Perry MacDonald, VP of conventional sales at Bell Media, says the Super Bowl does, sometimes, present a challenge for advertisers that work with international brands, as they cannot use U.S. creative because of issues ranging from steep rights fees to the product being advertised not being available in Canada.
This fall, as part of the CRTC’s Let’s Talk TV hearings, Canada’s media companies were asked to submit their positions on simultaneous substitution, the practice of replacing American ads with Canadian ones during simultaneous broadcasts. Of the 458 complaints received about the practice last year, 100 related to the Super Bowl, during which most of the attention is placed on American creative.

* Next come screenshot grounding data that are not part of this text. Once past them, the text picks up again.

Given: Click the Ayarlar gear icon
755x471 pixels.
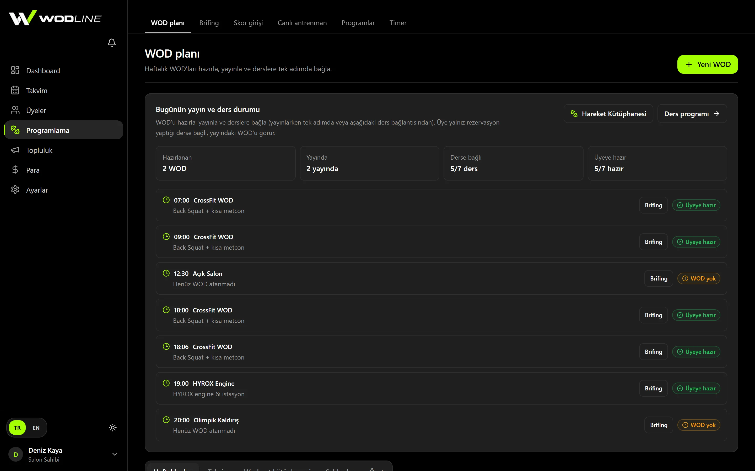Looking at the screenshot, I should 15,190.
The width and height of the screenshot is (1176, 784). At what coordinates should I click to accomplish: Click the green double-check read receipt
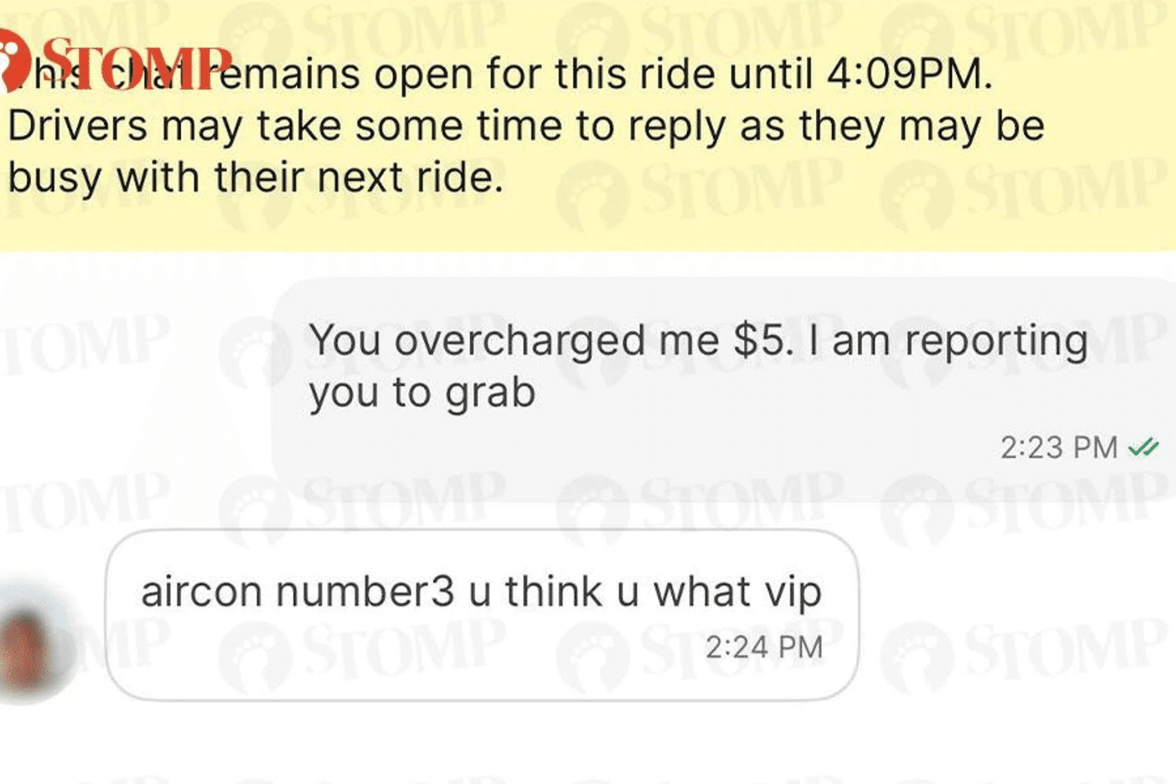tap(1143, 448)
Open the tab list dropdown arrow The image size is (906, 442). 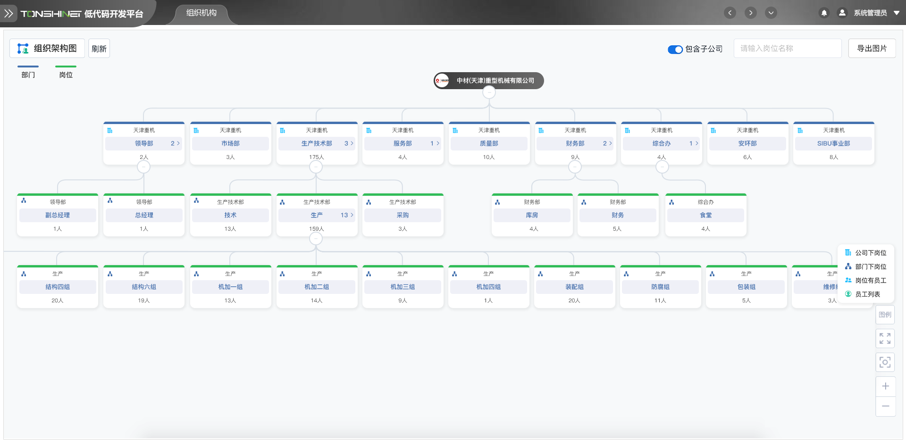771,13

“Certainly, every year we air the Super Bowl, there’s some disappointment that [viewers] don’t get to see American creative,” MacDonald says. “This is one of the reasons we wanted to do this, but ultimately it is to showcase the creative that comes out here. It can be just as good if not better.”
The challenge is meant to spark a bit of creative competitiveness within the advertising community. “We want to rally the industry to say we are as good as the U.S., let’s infuse some of our award-winning talent into one of the biggest TV events of the year,” said Lucy Collin, VP of marketing and innovation and integrated sales at Bell Media at the time of the announcement. “We are tired of hearing the U.S. get so much profile around their Super Bowl ads.”
MacDonald says the investment into a contest like this – and advertising during the Super Bowl as a whole – may not make sense for everyone’s strategy, but it is a one of a kind opportunity for those that can make it fit with their client’s needs.
While the contest could provide ad space that some smaller companies might not be able to otherwise have access to, the point of the contest is to show off the best creative, regardless of its source.
“Good creative is good creative. It doesn’t matter if it’s coming from a big or small company,” MacDonald says.